The Sultanate is missing on the business aspect that could provide better maintained beaches for tourists as well as the community.
“If there will be development of infrastructure of beach management, it has to be paid for and money has to come from somewhere for that to happen. It has to come from people who are using that service.
“For example, people should pay a small amount of money for the car park; the people who are making businesses on the beach have to pay a bit of money into the same pot. That money would then be use to employ someone to clean the beaches. So, it’s utilising the businesses to provide the services that exist on the beach,” he said.
These businesses could include boat rental services, cafes, beach huts, and restaurants, he said.
When asked if that implementation would somehow create a fall back because parking, for example, has always been provided free in public beaches.
“Not really. If the beaches they go to are clean and maintained, people would pay for the car park. You charge them half a dollar for something that is convenient which is also cheap, so it shouldn’t be a big deal. And the huge amount of people using the car park would perhaps pay enough for one person to clean the beach. So, everybody pays a very small amount and what is achieved is quite substantial,” he said.
He said that people would resent it at first, just like any other new implementation was carried out.
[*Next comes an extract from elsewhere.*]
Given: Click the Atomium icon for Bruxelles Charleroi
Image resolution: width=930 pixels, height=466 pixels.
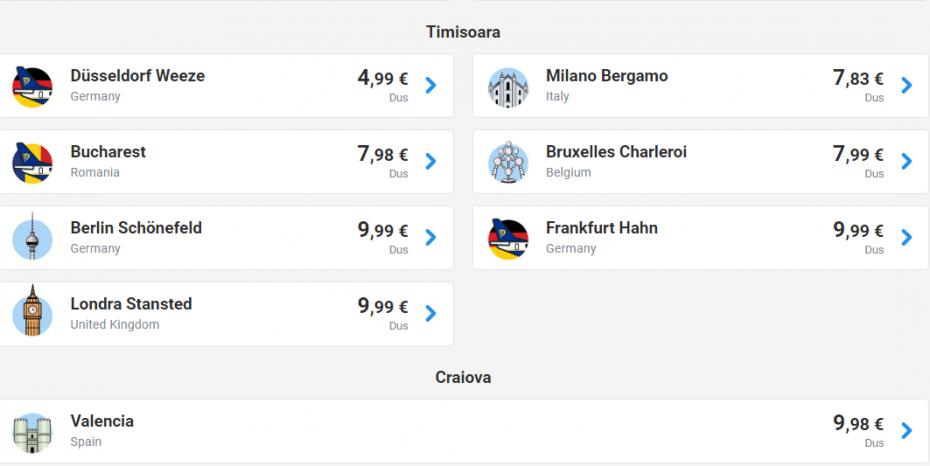Looking at the screenshot, I should coord(508,162).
But once people get comfortable with it, it could be part of what is being normal.
With a level of consensus, people would see the advantage of doing that, he added.
Torbay is a national leader in beach awards and has gained the most awards in Great Britain on a number of occasions.
When asked how he managed his beaches, Singleton said providing what visitors expect to find on the beach.
“Visitors would expect clean and safe beaches, so I provide and manage those services. There are clean toilets, restaurants, fresh drinking water, beach furniture as well as first aid. Someone would be assigned to provide an element of control so that everyone is safe,” he said.
“I’m impressed and envious of the community engagement that the Beach Bunch managed to achieve. It’s not something that we could manage in the UK, in the numbers that he is achieving,” he said.
Commenting on the beaches in Brunei, his personal favorite is the Seri Kenangan beach in Tutong.
“I like the natural aspect to it, big and empty. And it’s not dirty, there’s a little bit of debris on the sand line but that’s normal,” he said.
However, he found that the areas in Jerudong Beach are dirty which is a shame because it’s a working area where fishing was carried out.
“To a certain extent, you expect a place to be dirty, but that was a little excessive. But that’s part of the culture. It’s not a tourist area but it would be nice to see it cleaner though.